IHRAM.CO.ID, JAKARTA -- Tidak sedikit masyarakat yang gagal diberangkatkan oleh biro penyelenggara umrah tahun ini. Hal ini lantaran maraknya kasus penipuan yang diduga dilakukan oleh biro travel nakal, yang salah satunya adalah First Travel. Karena itu, untuk ke depannya perlu edukasi terhadap masyarakat.

"Kita akan mengedukasi masyarakat ternyata tidak cukup hanya lima pasti, karena lima pasti masih ada yang beberapa poin yang di balik itu penyelenggaraannya berizin tapi masih tetap saja," ujar Ketua Umum Asosiasi Muslim Penyelenggara Haji dan Umrah Republik Indonesia (Amphuri) dalam kegiatan Aksi Peduli di Car Free Day (CFD) Jalan Thamrin, Jakarta Pusat, Ahad (8/10).

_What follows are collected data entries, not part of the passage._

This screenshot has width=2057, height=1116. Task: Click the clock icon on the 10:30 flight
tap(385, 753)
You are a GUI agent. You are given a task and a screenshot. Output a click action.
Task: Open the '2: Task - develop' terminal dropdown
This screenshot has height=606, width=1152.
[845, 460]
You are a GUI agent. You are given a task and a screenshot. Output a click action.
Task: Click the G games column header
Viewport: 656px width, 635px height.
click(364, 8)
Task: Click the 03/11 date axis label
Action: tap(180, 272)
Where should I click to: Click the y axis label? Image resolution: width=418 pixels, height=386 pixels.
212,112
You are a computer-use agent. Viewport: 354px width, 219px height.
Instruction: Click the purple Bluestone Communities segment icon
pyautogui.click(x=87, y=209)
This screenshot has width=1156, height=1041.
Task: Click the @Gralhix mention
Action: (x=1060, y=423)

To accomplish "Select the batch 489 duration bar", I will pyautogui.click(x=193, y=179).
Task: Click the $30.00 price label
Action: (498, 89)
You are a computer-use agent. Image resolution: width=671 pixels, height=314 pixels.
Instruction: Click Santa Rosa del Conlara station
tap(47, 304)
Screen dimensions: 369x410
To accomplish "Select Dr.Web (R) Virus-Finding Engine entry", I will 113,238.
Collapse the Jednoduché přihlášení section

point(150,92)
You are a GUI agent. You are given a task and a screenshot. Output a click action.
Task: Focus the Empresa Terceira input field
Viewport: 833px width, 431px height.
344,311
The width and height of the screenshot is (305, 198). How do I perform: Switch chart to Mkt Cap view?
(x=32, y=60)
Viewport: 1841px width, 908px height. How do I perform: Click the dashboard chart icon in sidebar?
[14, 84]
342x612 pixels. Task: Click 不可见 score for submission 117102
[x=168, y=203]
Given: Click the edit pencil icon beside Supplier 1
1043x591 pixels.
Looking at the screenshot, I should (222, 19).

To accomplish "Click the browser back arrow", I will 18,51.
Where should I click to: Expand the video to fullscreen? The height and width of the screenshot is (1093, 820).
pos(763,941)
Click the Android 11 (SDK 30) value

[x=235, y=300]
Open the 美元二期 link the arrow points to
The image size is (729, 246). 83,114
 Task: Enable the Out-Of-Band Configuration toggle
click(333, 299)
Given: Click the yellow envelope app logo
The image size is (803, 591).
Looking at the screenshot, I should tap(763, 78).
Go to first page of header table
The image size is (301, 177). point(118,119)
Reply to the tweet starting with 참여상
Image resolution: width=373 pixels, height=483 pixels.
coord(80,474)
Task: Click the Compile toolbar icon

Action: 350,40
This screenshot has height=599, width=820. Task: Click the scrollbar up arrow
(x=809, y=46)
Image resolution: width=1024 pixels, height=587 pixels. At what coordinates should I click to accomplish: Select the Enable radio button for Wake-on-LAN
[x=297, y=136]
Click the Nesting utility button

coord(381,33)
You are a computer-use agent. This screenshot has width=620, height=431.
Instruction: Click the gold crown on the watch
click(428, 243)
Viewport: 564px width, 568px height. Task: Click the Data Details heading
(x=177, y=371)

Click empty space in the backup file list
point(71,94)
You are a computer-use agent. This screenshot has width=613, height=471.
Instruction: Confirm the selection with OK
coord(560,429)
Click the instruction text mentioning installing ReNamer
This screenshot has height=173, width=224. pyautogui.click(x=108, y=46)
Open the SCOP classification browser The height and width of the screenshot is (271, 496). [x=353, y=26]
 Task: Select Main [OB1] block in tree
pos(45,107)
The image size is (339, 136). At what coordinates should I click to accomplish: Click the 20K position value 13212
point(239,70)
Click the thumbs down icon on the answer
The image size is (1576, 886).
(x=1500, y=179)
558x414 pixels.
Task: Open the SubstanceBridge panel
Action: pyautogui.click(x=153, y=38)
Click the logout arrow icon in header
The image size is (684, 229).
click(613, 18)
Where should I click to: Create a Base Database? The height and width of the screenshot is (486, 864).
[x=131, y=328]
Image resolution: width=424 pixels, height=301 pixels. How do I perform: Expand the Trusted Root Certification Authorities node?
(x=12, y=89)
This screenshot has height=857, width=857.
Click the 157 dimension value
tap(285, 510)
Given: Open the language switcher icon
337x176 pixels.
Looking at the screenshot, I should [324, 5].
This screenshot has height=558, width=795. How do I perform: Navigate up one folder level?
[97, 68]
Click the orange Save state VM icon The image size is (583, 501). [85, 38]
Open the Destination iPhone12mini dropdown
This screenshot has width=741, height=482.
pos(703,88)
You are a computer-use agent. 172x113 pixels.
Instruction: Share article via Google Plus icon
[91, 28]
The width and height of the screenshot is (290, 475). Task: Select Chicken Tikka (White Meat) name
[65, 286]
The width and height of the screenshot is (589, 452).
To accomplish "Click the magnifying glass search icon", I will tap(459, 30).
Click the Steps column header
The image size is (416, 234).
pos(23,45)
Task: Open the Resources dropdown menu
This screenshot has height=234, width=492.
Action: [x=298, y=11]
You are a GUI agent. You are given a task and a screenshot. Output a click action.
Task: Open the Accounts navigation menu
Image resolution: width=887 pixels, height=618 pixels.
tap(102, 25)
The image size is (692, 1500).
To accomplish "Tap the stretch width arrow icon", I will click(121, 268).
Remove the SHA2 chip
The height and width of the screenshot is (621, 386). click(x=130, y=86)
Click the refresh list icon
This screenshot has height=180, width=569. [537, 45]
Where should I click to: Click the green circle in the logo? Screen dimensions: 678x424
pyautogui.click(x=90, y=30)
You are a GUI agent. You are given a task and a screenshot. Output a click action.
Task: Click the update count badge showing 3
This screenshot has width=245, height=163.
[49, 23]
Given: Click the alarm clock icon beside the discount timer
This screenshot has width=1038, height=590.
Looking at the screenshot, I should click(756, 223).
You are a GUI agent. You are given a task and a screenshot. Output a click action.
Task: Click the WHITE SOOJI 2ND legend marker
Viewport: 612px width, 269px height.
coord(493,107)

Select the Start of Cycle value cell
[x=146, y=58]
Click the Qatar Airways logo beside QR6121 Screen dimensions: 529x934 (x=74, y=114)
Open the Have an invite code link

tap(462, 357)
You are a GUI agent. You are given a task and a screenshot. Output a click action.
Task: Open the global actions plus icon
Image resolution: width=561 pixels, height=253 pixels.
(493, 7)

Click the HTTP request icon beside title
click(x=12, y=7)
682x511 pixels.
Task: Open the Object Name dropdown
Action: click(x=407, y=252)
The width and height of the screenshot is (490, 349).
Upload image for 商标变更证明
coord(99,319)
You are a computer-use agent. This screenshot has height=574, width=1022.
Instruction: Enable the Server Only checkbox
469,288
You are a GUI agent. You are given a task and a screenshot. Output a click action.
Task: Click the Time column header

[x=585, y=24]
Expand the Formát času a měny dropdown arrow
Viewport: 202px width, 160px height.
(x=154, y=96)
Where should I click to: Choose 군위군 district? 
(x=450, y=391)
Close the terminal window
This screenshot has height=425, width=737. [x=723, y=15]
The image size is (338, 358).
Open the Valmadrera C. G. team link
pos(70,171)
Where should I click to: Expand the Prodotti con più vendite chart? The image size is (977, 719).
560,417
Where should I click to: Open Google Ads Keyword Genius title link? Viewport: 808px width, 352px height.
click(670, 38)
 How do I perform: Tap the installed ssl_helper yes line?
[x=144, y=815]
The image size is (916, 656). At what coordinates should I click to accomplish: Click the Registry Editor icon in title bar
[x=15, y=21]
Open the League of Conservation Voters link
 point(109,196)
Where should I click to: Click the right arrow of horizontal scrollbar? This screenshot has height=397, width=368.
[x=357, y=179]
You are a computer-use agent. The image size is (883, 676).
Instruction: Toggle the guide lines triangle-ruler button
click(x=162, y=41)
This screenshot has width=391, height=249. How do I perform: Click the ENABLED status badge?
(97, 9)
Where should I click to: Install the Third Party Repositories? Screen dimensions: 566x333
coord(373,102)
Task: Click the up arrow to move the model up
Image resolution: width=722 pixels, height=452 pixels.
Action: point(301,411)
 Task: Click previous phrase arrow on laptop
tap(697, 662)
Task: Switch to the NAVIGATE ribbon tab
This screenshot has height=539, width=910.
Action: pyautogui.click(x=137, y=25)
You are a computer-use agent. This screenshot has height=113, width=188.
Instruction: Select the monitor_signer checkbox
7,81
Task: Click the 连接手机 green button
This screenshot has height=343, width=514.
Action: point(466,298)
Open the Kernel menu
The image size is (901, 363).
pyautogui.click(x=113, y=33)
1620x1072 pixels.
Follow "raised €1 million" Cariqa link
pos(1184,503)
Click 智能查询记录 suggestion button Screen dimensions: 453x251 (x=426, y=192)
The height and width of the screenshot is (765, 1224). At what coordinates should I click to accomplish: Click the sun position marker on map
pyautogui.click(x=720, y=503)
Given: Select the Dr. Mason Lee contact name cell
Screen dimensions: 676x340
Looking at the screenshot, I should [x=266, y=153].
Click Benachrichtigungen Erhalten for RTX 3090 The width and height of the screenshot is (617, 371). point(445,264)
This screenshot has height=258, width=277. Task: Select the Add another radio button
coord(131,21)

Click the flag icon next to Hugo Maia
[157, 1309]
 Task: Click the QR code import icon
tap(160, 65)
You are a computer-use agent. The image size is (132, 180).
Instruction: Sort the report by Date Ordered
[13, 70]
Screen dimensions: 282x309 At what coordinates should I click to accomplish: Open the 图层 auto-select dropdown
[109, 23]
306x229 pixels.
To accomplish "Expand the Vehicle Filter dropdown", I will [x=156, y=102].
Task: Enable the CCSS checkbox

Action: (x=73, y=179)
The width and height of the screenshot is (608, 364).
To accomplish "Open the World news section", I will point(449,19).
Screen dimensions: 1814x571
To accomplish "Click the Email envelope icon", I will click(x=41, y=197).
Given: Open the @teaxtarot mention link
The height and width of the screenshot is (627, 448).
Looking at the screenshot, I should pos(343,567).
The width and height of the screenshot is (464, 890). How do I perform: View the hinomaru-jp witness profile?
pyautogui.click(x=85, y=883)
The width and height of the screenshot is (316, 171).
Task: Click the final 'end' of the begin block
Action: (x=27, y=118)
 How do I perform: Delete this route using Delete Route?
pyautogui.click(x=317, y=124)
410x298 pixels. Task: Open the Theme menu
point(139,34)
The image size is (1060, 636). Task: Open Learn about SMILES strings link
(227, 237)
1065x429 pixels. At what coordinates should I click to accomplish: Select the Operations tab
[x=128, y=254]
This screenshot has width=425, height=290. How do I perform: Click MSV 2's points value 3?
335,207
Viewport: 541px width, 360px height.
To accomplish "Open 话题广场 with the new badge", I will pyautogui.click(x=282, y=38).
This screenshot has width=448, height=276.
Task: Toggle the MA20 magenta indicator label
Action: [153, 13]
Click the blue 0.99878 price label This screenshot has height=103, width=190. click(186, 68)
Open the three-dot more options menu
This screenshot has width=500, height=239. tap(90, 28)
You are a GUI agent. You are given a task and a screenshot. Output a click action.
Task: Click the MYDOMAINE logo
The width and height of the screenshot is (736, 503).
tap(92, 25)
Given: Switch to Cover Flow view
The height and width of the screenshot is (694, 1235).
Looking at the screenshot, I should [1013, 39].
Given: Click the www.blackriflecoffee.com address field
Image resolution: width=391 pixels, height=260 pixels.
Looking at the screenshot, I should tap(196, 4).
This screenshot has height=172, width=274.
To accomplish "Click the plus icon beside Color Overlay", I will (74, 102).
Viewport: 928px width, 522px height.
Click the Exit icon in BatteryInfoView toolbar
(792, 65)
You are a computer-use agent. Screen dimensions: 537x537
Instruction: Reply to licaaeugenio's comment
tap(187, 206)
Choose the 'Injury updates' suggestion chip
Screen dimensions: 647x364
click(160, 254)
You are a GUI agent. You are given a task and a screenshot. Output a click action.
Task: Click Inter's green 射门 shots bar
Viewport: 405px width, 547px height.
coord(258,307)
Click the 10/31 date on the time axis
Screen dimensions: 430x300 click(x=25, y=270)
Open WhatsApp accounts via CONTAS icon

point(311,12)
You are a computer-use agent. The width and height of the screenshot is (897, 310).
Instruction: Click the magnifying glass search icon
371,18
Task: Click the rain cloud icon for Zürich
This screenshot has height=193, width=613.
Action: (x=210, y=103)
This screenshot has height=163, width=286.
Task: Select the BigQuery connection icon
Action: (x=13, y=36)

Menurut dia, Amphuri merasa harus memberikan informasi yang lebih kepada masyarakat, sehingga bisa memilih travel umrah yang terpercaya. "Kita harus pulihkan kembali ke masyarakat cara memilih travel itu yang baik. Harus dikatakan berapa standar harga minimal yang layak dari satu tempat dan itu yang sedang dibahas juga oleh Kemenag," ucapnya.

Selain harga minimal, kata dia, masyarakat juga perlu mengetahui tata cara pendaftarannya dan seperti apa tanda-tanda travel umrah yang tidak baik. "Seperti misalnya hanya cukup tiga bulan harus sudah diberangkatkan, tidak ada pendaftaran yang diberangkatkan setelah bertahun-tahun ke depan," kata Joko.

Sementara, Direktur Pembinaan Haji dan Umrah Muhajirin Yanis sebelumnya telah menyampaikan berkali-kali agar masyarakat perlu untuk memastikan 5 (lima) hal agar tidak tertipu dengan janji dan harga murah yang ditawarkan penyelenggara umrah.

Yaitu lima pasti, (1) Pastikan Travel Berizin, Klik Daftar Penyelenggara Umrah Berizin, (2) Pastikan Penerbangan dan Jadwal Keberangkatan, (3) Pastikan Program Layanannya, (4) Pastikan Hotelnya, dan (5) Pastikan Visanya.